Analyses of the predicted models were performed to glean information for describing catalytic function. We observed that in E. coli GUS, the catalytic site residues expect for 394Glu were found in the secondary structural regions with 504Glu in the β strand and 468Tyr in the immediate environment of a β strand. However, in Staphylococcus GUS all the three catalytic site residues 396Glu, 508Glu and 471Tyr occur distinctly in the loop segments. The above has relevance to the observation we made based on the secondary structure analysis wherein there is an increased presence of coiled regions in Staphylococcus GUS. Interestingly, all the three catalytic site residues fall within the loop region of the 3D structure. The solvent accessibility of the protein structures as measured by the accessible surface area (ASA) calculations for human, E. coli and Staphylococcus GUS models for understanding of the functional relationship. 396Glu and 471Tyr of Staphylococcus GUS scored the highest ASA of 19.8301 and 12.8921 compared to E. coli (12.8080 and 9.6195) and human (10.8017 and 3.4625) for side-chains of corresponding residues. 396Glu corresponds to 451Glu of the human GUS was known to be the proton donor in the catalytic reaction. Thus, a high ASA for the side chains of Staphylococcus catalytic site residues (396Glu and 471Tyr) is expected to promote an increased interaction with the solvent environment favoring enhanced catalysis (Figure 2).

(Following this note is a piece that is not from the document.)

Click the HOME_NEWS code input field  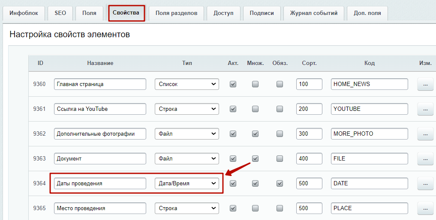369,84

The increased random coils in Staphylococcus GUS are proposed to have effects on higher rates of catalysis. The studies of Agarwal [16] elucidate the importance of coiled regions in the process of catalysis. Thus, random coils and loop regions account for greater structural flexibility enzyme towards variation dynamics in solution. Solvent surrounding the enzyme play a role in the enzyme reaction. This provides energy for crossing the activation energy barrier. However, in other cases the required energy is provided by the thermodynamical fluctuations of the solvent. The fluctuations in the hydration shell and bulk-solvent surrounding the enzyme are correlated with the internal protein motions. The side-chains of several surface residues extend into the solvent and the motion of these residues is coupled to the motion of surrounding solvent molecules. Thus structural features aid in the internal motions at fast time-scales to control the chemical environment of the active-site favoring the catalytic step to proceed to the product state. Hence, dynamical coupling allows the transfer of energy from the solvent to the surface regions of the enzyme. This energy transfer changes the behavior of reaction trajectories through the network of protein vibrations that is eventually transferred to the active-site to promote catalysis.

Conclusion

Staphylococcus GUS with increased coiling contains all the three catalytic site residues 396Glu, 508Glu and 471Tyr in its loop regions. Moreover, the catalytic residues 396Glu and 471Tyr were found to have greater solvent accessible surface area compared to the corresponding residues in E. coli GUS. The presence of greater number of charged residues Staphylococcus GUS compared to E. coli GUS is an additional feature for explaining functional difference between them. These differential features provide insights to differentiate the observed catalysis rate in GUS from Staphylococcus and E. coli.